Three psychologists and eight group leaders have constructed a full
programme for the children "to protect them from their memories and
develop a good feeling for life." There are four basic types of activities
in the camp: "Soul ecology" is a series of psychological consultations
to develop children's communication skills, help to solve their personal
problems and decrease the level of tenseness and disquiet among them.

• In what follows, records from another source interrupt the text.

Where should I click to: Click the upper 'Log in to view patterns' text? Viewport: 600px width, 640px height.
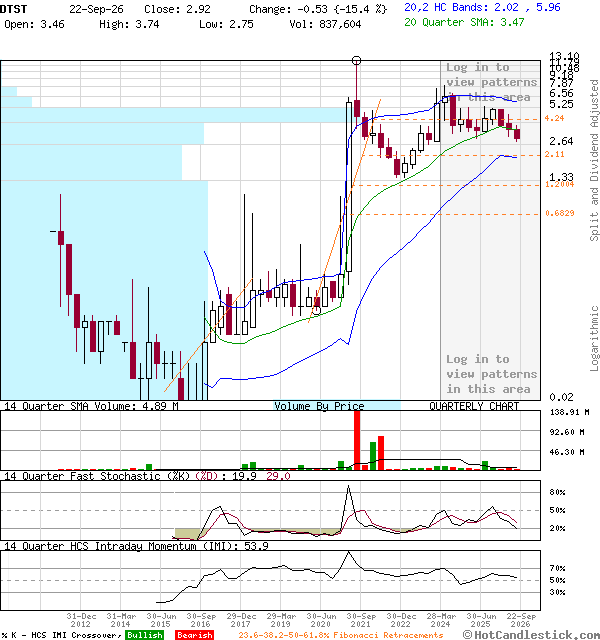(x=491, y=82)
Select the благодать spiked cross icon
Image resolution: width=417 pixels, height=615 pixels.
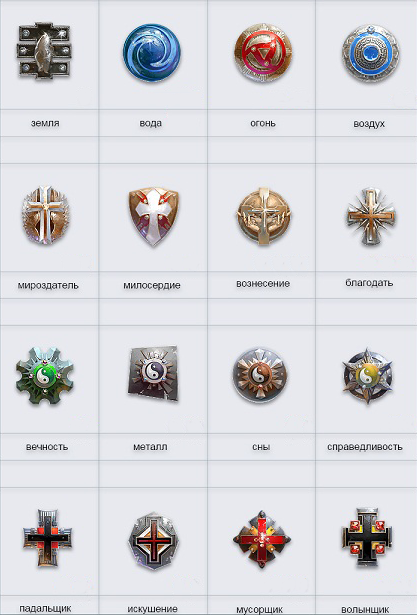[x=371, y=216]
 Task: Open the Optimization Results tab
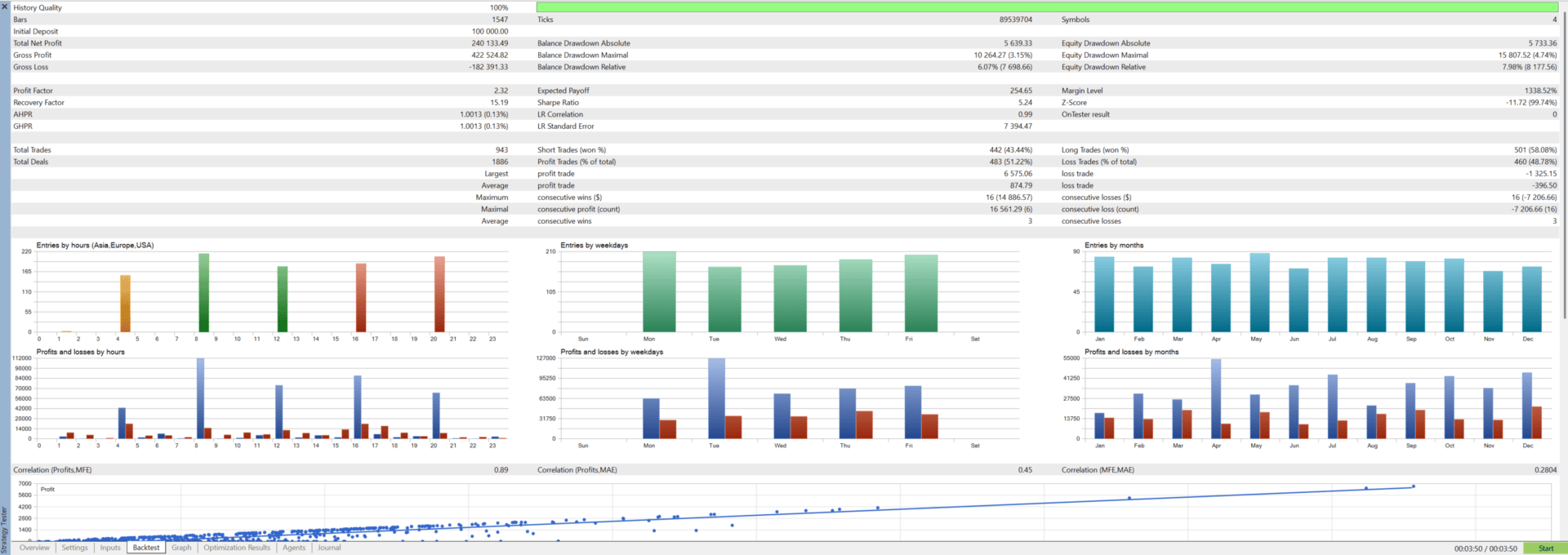(237, 548)
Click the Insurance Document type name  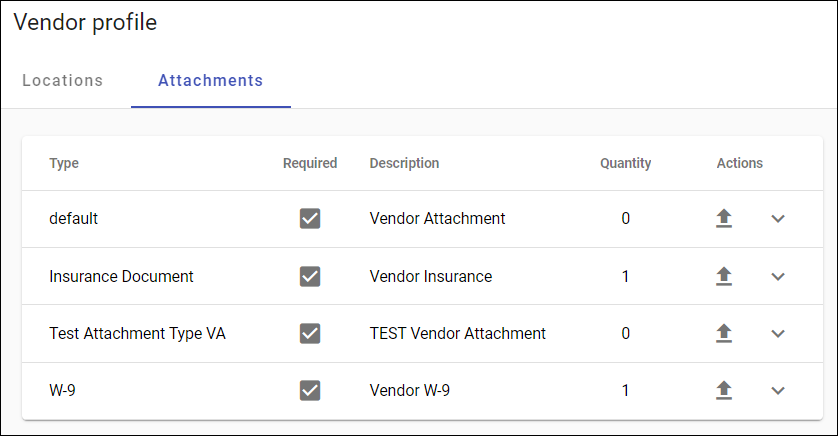pyautogui.click(x=121, y=276)
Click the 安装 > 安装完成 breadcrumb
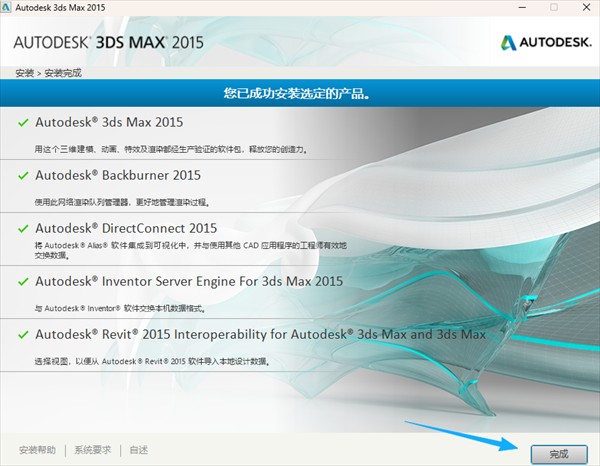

Seminars called "Take care of yourself" inform the children about
the dangers of drug addiction and teach them about how HIV/AIDS is
transmitted and how to protect themselves. "Parents' Club" sessions
aim to harmonise family relations through a series of psychological
workshops for children and their parents, while the fourth activity,
Red Cross seminars, acquaint the children with the history of the
Red Cross Movement, the basis of international humanitarian law and
teach them first aid skills.
"What is most important for us is the twinkle in their eyes," says
Valery Burkovsky, the Oryol city Red Cross committee chairman and
one of the organisers of the summer camp. "They have a dim, even dead
look when they first get here. And we try to give them a glimpse of
the childhood they lost because of the social and political problems
in this country."
Timur Nikoluyev's family were ethnic Russians, who lived in a large
two-storey house with a garden in Grozny. During the first Chechen
war in 1994-95 they lost all their possessions and in one night turned
from "respectable citizens to enemies," according to Timur. They acquired
official 'forced migrant' status in 1997 but became virtual nomads,
moving from place to place "to find peace and comfort". Ironically,
for a young boy uprooted by war, Timur says he wants to join the army
when he's older. "I want to visit my mum's grave in Grozny and the
only way to get there is to be a soldier," he says."
Evgeny Bildukevich, 10, moved with his family to the village of Maslovo
in Oryol from Kazakhstan in 1999. "The Kazakh-speaking people didn't
even sell us bread in the shops," he says, "pretending they didn't
understand us. I want to go back to my grandma and friends, but we
don't have our house anymore," Evgeny says, sitting on the edge of
his bed choking back tears. Evgeny's family are among the ethnic Russians
who felt compelled to leave former Soviet republics over the past
decade because of the promotion of local languages – a process officially
referred to by Moscow as "language displacement".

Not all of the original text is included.